- **Given problem**:
Format the lines from the first one through the line that contains "Action: (513, 124)" as a JSON list of strings, one string per line, with blank lines left out.

══ Record list

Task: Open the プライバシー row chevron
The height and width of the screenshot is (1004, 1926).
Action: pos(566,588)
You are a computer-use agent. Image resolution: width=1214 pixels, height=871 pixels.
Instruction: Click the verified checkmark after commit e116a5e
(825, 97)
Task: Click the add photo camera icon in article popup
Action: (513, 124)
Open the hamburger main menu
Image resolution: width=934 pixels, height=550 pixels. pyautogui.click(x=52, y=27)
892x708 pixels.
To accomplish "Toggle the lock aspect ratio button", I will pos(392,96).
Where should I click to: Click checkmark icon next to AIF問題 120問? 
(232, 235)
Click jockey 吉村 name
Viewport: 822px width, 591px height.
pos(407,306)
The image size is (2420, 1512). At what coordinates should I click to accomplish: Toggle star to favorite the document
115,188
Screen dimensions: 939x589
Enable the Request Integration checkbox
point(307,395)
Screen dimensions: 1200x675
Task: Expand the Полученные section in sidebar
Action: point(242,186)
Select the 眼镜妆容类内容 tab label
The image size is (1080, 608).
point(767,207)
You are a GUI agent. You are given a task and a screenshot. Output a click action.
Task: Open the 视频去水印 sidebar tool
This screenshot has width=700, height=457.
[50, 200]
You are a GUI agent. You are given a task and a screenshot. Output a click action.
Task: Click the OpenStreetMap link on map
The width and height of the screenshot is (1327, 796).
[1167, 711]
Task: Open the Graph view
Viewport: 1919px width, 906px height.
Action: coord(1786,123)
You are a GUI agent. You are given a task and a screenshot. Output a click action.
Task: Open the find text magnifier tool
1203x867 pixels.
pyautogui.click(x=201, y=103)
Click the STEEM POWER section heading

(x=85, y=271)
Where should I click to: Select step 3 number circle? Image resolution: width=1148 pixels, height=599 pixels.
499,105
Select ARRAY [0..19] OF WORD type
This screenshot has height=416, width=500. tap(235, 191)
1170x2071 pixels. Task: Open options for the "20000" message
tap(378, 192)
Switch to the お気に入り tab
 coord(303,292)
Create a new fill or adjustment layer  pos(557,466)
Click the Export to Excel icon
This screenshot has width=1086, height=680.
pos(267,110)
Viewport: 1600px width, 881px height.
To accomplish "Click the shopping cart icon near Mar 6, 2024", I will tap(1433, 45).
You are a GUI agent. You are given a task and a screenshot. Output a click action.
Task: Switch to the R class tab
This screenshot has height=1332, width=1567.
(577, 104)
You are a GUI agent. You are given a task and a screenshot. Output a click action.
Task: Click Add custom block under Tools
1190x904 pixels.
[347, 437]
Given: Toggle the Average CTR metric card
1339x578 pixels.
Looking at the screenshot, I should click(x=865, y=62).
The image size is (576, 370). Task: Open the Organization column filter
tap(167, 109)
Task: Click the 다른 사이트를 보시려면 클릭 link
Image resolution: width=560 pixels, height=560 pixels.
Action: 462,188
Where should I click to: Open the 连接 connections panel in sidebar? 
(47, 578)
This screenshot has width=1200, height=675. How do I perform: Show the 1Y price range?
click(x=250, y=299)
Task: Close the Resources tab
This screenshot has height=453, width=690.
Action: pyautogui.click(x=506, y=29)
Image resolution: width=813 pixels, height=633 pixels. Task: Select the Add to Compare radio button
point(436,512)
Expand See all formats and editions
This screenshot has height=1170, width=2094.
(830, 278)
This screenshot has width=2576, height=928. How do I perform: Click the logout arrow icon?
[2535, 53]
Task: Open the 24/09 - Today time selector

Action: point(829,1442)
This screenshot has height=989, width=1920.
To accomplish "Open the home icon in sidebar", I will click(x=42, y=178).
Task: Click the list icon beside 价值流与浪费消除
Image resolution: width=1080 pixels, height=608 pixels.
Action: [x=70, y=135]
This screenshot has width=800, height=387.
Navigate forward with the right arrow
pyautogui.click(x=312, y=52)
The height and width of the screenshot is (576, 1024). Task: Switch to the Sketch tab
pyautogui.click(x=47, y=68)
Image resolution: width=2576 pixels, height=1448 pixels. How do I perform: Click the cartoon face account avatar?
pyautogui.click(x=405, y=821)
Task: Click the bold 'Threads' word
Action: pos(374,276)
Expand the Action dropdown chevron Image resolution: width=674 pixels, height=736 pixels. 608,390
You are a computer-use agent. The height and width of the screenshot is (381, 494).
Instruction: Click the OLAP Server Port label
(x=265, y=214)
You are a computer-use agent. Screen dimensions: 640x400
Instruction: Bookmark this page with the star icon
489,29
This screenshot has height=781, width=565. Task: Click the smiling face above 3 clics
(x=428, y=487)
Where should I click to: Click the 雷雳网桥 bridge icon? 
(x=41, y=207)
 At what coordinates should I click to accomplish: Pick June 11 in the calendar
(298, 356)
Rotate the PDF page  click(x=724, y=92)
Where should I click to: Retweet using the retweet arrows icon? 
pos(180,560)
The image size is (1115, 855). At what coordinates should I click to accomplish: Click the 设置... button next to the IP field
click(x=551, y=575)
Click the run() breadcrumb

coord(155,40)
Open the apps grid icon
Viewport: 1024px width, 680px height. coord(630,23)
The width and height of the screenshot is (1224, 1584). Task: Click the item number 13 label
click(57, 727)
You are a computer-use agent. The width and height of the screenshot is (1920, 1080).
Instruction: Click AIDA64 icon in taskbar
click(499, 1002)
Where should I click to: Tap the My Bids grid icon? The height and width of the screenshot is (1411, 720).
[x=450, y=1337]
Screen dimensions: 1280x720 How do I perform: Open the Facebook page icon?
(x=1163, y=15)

════

- **Written answer**:
[
  "Task: Open the プライバシー row chevron",
  "The height and width of the screenshot is (1004, 1926).",
  "Action: pos(566,588)",
  "You are a computer-use agent. Image resolution: width=1214 pixels, height=871 pixels.",
  "Instruction: Click the verified checkmark after commit e116a5e",
  "(825, 97)",
  "Task: Click the add photo camera icon in article popup",
  "Action: (513, 124)"
]